Stored records:
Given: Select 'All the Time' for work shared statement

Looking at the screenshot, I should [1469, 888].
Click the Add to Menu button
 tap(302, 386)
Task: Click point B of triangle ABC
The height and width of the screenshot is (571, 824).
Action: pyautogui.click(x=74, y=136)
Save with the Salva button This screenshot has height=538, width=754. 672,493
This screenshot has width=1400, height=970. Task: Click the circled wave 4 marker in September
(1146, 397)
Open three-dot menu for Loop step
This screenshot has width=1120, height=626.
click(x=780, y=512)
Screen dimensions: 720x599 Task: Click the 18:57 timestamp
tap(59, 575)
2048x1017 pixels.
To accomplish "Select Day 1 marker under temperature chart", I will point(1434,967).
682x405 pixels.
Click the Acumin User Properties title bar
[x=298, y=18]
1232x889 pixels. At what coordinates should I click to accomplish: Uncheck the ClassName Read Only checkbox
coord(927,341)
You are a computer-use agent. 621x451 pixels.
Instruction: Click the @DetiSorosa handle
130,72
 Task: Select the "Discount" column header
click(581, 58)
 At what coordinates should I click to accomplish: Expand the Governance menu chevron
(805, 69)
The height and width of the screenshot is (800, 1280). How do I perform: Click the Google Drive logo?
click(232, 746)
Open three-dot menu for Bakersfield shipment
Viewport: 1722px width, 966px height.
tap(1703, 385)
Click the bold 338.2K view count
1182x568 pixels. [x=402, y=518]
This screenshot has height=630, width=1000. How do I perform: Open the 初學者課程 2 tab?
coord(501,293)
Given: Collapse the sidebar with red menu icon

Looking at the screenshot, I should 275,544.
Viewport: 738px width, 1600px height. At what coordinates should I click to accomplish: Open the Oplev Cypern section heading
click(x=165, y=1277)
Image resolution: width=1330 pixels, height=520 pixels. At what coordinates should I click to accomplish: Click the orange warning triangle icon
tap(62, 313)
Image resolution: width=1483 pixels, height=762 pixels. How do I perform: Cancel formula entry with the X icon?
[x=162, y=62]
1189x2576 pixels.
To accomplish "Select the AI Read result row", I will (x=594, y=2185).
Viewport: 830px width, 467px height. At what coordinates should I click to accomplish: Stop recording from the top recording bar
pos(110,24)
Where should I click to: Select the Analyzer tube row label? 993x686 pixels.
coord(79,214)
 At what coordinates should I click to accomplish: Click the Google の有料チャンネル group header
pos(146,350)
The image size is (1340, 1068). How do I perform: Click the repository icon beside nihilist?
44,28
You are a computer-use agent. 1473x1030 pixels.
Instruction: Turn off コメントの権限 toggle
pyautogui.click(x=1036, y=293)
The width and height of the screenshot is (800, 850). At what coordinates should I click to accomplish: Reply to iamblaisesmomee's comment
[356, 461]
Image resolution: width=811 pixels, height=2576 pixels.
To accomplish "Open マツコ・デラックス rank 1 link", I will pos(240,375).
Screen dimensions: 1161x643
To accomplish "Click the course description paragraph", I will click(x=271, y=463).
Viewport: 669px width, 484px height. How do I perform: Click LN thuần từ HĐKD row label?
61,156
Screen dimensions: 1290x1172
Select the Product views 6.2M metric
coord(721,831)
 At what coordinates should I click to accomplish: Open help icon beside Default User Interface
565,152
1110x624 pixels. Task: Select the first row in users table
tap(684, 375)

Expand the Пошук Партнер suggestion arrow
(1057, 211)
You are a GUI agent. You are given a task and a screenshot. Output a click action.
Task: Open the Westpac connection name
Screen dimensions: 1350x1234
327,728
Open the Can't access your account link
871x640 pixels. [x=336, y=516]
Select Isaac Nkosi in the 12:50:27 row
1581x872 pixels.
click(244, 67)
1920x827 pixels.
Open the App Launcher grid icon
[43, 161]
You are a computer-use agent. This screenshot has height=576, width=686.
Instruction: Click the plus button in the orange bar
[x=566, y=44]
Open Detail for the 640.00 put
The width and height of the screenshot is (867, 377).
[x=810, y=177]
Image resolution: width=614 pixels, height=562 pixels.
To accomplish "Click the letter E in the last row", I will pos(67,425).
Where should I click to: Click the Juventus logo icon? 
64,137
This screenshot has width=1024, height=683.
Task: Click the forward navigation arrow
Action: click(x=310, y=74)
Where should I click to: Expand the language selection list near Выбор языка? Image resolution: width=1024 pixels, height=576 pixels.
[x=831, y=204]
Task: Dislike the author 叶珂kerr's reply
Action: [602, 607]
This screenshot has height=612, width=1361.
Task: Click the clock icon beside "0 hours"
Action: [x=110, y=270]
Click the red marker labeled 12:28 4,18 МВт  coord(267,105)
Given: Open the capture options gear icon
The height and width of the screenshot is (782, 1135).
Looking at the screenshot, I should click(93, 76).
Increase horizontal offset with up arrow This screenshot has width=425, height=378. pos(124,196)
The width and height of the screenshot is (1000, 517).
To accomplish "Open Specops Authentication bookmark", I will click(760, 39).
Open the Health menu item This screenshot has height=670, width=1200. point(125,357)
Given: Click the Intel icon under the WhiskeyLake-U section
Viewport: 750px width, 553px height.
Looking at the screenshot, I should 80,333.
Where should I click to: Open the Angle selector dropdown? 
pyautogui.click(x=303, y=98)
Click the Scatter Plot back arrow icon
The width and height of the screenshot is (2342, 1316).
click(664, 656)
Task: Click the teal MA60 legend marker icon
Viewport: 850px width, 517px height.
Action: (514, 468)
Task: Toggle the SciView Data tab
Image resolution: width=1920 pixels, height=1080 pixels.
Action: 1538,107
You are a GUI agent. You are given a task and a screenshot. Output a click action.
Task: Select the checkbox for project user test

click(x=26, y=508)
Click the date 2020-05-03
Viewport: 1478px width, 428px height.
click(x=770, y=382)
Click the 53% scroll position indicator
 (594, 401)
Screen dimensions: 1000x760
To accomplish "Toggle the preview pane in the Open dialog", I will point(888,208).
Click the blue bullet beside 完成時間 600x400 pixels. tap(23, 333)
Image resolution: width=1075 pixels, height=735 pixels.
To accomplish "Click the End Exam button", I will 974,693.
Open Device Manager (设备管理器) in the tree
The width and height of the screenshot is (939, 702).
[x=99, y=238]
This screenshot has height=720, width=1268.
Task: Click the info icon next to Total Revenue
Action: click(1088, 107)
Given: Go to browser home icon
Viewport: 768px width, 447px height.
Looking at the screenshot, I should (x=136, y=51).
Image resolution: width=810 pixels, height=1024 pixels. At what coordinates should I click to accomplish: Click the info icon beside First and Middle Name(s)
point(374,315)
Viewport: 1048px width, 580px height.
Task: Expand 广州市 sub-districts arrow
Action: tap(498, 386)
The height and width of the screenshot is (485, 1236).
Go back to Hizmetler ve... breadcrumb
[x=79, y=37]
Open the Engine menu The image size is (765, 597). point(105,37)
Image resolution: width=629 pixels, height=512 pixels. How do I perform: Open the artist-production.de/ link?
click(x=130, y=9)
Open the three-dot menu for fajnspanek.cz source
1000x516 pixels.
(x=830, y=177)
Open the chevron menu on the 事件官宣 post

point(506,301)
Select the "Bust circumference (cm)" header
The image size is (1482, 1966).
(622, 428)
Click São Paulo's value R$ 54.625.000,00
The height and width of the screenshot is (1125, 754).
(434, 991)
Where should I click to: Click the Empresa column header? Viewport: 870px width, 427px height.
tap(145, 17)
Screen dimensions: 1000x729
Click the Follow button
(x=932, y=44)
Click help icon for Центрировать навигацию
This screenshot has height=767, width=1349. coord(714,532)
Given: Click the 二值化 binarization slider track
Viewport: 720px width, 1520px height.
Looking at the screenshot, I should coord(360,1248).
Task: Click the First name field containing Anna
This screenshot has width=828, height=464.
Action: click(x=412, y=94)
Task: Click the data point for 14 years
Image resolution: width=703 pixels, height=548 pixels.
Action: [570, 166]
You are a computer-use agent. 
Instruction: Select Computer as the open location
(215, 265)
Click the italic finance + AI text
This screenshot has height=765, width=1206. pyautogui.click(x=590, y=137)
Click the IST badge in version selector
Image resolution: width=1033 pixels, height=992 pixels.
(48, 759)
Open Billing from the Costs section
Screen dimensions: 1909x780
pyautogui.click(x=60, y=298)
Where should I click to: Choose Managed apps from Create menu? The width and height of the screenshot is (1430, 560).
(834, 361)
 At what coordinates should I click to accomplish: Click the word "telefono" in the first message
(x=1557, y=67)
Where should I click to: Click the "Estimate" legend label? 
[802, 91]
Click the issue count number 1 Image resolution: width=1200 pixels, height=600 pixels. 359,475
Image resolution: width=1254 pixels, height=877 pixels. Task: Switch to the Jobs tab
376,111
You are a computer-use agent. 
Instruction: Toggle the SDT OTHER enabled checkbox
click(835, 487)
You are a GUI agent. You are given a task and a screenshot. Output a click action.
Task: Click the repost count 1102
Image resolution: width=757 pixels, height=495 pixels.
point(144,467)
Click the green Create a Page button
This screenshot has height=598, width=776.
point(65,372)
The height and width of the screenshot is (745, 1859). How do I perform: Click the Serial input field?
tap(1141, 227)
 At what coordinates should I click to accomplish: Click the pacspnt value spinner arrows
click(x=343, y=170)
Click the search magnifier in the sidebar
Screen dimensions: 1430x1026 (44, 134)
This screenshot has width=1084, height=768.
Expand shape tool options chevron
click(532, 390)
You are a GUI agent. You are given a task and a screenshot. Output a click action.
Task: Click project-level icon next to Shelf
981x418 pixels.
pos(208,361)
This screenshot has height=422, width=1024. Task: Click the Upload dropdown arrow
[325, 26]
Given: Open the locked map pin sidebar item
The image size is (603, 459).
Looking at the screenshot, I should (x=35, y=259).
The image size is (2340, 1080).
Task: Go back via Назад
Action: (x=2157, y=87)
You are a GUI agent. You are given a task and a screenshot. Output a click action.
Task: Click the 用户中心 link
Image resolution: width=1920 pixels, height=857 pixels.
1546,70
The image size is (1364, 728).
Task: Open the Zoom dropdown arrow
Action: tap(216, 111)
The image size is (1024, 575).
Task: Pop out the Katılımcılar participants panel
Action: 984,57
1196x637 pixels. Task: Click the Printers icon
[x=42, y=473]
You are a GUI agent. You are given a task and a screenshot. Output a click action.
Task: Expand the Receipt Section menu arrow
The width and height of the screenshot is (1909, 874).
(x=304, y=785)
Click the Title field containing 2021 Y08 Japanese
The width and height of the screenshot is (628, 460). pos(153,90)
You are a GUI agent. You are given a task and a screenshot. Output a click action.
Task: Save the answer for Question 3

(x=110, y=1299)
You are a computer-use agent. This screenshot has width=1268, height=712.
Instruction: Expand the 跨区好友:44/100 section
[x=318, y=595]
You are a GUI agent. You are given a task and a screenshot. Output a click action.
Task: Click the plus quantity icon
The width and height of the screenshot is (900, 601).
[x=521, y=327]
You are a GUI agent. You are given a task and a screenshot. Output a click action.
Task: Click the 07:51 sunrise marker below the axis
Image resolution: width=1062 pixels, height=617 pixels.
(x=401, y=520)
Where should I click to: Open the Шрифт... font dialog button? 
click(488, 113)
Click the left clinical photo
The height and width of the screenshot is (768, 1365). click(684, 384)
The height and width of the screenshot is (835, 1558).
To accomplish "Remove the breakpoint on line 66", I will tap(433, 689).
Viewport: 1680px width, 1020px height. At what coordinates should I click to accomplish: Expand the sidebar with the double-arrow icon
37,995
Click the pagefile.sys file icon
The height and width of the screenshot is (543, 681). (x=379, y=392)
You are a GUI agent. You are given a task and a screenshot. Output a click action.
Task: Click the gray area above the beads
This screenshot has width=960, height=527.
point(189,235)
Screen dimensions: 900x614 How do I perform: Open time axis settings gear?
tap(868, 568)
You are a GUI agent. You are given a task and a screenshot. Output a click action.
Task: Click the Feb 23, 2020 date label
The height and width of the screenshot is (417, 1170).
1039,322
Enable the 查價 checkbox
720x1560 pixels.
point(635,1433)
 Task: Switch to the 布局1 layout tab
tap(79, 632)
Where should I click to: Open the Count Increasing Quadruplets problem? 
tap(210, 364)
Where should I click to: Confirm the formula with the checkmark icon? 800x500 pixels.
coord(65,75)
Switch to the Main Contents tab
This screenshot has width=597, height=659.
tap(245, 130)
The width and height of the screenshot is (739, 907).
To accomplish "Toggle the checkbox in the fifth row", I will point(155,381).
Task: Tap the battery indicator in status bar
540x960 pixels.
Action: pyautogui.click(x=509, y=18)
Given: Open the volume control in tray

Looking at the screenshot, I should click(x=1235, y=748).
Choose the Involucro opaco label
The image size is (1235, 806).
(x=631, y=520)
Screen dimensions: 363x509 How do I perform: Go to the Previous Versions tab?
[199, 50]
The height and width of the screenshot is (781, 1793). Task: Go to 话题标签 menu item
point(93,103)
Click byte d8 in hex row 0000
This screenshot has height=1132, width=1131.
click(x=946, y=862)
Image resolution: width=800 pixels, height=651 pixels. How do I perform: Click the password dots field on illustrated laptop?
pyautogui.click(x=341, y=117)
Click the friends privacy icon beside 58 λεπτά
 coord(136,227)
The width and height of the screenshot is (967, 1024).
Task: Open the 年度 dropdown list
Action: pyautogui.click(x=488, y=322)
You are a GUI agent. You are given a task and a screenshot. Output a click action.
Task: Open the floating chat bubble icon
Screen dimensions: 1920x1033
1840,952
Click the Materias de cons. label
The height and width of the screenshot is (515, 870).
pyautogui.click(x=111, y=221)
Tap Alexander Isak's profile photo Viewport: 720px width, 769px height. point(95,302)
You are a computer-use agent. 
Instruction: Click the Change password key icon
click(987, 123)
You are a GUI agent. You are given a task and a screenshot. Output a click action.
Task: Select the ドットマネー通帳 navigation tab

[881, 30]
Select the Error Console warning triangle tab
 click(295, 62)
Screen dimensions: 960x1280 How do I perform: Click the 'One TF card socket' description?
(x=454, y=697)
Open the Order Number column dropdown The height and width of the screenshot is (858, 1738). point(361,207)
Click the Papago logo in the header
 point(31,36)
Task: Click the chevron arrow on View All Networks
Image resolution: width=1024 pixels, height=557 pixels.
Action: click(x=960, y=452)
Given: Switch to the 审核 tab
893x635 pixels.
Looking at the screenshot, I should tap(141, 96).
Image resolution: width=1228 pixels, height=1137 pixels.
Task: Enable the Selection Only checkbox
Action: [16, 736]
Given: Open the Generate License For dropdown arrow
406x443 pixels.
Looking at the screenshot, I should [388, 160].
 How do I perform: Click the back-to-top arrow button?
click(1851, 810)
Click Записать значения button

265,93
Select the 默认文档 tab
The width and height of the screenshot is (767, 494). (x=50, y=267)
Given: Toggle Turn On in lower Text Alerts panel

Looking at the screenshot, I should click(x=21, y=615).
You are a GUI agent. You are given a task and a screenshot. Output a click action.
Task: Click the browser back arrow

◆ ABOUT THIS EXERCISE ◆
Using the data above, repeat exactly the lines that begin at the line with "の有料チャンネル group header" and end at the line with "Image resolution: width=614", both ends included.

◆ WRITTEN RESPONSE ◆
 At what coordinates should I click to accomplish: Click the Google の有料チャンネル group header
pos(146,350)
The image size is (1340, 1068). How do I perform: Click the repository icon beside nihilist?
44,28
You are a computer-use agent. 1473x1030 pixels.
Instruction: Turn off コメントの権限 toggle
pyautogui.click(x=1036, y=293)
The width and height of the screenshot is (800, 850). At what coordinates should I click to accomplish: Reply to iamblaisesmomee's comment
[356, 461]
Image resolution: width=811 pixels, height=2576 pixels.
To accomplish "Open マツコ・デラックス rank 1 link", I will pos(240,375).
Screen dimensions: 1161x643
To accomplish "Click the course description paragraph", I will click(x=271, y=463).
Viewport: 669px width, 484px height. How do I perform: Click LN thuần từ HĐKD row label?
61,156
Screen dimensions: 1290x1172
Select the Product views 6.2M metric
coord(721,831)
 At what coordinates should I click to accomplish: Open help icon beside Default User Interface
565,152
1110x624 pixels. Task: Select the first row in users table
tap(684, 375)

Expand the Пошук Партнер suggestion arrow
(1057, 211)
You are a GUI agent. You are given a task and a screenshot. Output a click action.
Task: Open the Westpac connection name
Screen dimensions: 1350x1234
327,728
Open the Can't access your account link
871x640 pixels. [x=336, y=516]
Select Isaac Nkosi in the 12:50:27 row
1581x872 pixels.
click(244, 67)
1920x827 pixels.
Open the App Launcher grid icon
[43, 161]
You are a computer-use agent. This screenshot has height=576, width=686.
Instruction: Click the plus button in the orange bar
[x=566, y=44]
Open Detail for the 640.00 put
The width and height of the screenshot is (867, 377).
[x=810, y=177]
Image resolution: width=614 pixels, height=562 pixels.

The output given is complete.